Tuesday, November 4, 2014
I'm still in myeloma remission! Having no fear
I'm buckling up and driving forward. Let's do it!
I used to hate birthdays, like detest them. I used to tell everyone that I was 38 years old, year after year. That's because 38 was my favorite year. It was before I married Rob and my life took a dramatic downturn. But no more. Since getting myeloma, each year, each day, is a gift. And this being my birthday week, things have started out with a BIG HUGE BANG.
I never tell the world when it's time for me to get restaged for myeloma because I'm afraid to jinx myself and it was One Big Reminder that I am battling CANCER. Most days, I can pretend I'm just normal and fine, but not when it's RESTAGING TIME AND I HATE IT. But since the results and it's all over, I can report and share.

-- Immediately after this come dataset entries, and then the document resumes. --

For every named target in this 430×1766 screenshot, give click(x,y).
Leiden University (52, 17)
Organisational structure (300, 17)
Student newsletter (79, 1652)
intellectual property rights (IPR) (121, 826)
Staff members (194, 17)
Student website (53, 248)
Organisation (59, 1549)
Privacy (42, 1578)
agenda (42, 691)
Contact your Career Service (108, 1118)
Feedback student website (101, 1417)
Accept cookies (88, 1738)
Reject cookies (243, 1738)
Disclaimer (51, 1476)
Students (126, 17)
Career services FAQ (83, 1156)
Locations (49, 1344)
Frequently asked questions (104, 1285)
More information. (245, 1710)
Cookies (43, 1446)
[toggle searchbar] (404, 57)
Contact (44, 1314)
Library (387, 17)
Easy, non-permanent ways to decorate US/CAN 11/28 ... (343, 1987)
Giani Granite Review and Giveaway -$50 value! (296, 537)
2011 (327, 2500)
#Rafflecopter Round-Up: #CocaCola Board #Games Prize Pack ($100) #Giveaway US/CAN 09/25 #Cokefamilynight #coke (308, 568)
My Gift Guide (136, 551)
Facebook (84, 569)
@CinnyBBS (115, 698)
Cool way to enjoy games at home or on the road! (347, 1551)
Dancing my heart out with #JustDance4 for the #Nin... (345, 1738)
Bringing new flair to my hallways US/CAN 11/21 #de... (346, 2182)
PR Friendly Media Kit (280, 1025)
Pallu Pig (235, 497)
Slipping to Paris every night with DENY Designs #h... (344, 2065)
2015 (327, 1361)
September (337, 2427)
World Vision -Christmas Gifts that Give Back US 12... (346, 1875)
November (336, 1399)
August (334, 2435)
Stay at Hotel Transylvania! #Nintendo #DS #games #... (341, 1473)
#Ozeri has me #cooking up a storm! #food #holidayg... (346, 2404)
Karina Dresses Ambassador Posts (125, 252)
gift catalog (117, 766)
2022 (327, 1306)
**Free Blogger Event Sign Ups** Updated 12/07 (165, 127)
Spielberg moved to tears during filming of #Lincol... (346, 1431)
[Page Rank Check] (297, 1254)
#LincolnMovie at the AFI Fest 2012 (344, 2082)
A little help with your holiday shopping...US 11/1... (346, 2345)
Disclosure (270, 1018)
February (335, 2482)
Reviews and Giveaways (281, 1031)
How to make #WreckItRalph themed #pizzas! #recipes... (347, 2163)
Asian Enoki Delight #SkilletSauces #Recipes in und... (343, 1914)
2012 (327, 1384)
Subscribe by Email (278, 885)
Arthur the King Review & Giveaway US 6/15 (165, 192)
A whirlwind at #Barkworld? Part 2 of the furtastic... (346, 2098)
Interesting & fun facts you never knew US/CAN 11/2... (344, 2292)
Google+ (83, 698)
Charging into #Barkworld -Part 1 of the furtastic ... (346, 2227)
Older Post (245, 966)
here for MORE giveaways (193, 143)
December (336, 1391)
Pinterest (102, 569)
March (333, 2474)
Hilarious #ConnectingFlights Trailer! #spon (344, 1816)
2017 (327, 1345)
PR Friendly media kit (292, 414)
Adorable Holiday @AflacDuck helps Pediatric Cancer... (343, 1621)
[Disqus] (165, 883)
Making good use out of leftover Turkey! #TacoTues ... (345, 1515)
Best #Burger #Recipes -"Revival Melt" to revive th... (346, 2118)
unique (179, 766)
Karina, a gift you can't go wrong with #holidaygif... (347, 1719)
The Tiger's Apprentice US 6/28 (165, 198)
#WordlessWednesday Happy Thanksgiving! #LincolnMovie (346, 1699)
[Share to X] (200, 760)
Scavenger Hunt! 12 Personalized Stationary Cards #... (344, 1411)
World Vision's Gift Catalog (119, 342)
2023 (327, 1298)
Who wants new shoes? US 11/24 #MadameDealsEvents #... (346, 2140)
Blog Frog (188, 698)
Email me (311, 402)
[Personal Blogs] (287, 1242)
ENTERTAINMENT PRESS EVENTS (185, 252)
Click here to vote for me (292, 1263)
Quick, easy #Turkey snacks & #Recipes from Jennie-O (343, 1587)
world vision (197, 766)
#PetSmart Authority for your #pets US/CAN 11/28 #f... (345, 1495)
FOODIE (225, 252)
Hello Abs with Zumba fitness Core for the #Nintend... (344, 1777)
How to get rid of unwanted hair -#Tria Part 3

Two weeks ago, I started all those awful tests, which culminated in my bone marrow biopsy last week. I hate biopsies. They are painful and I go without any kinds of medications or sedatives for that test. I get on a table while my PA, Mary, drills a hole into my back, sticks a long needle into my bone marrow, and extracts a piece of bone and marrow blood. Holy hell, it is not fun. It hurts like a BITCH The only thing that made a difference this time was that I started sharing with the three women in the room my experience with a Brazilian wax. And, truth be told, the pain of a bone marrow biopsy is nothing in comparison to when my privates are being waxed and stripped of hair. Except one has everything to do with vanity and the other with cancer. Anyway, I survived the biopsy and even laughed at parts of it. I'm still sore in the area where that needle was shoved into bone but, whatever, pain is pain and I grin and press forward.
Today, I had my twice per year visit with my oncologist to get my results of all those tests. I wasn't nervous at all until I was seated in that room with my mom and dad and awaiting my oncologist, Dr A to enter the room. Then I wanted to puke. But he arrived, told me that I remained in stringent complete remission. Whoooohooooo!!!!!!! After that, nothing else mattered. Not the fact that I am off of the pill Xarelto for blood thinner and back on injections in my stomach each night. Not anything. He also said something even more beautiful: "Don't be afraid. There are so many medications and treatments for you, and so many exciting things happening with myeloma. You will be fine." I wanted to kiss him. And then, together, we decided that I will remain on my maintenance therapy as is. That means weekly infusions of Velcade and the wicked Dex pills that make me hyper one day per week, and a monster for two days a week, and have the fatigue and crash one to two days per week. My weekly pill of Thalidomide, which costs out of pocket, some $2,300 per month as a co-pay after insurance pays their $5,000 piece of it. But the great news there is that I got a grant to cover 100% of my co-pay. That's right, I pay $0. Thank goodness. But who cares? I am 80-90% of my former self but I have managed to craft a purposeful life in that space. I will survive, thrive, and kick ass. I will always have profound respect, fear, and amazement at cancer's horrific, evil power. That said, I will overcome. I will beat it and spit on it when I'm done.
So today I am happy, excited, grateful. In that room with my doctor, I wanted to fall to my knees and thank God for answering my endless prayers. While this journey has been frightening, without it, I just may be back in San Diego working like a dog and trying to survive living with a monster (my husband) and wondering how I could ever escape that horror. Today, I will just be grateful.
Hope, peace, prayer, birthdays, life, purpose and meaning. Hmmm.... not bad for an almost 47 year old.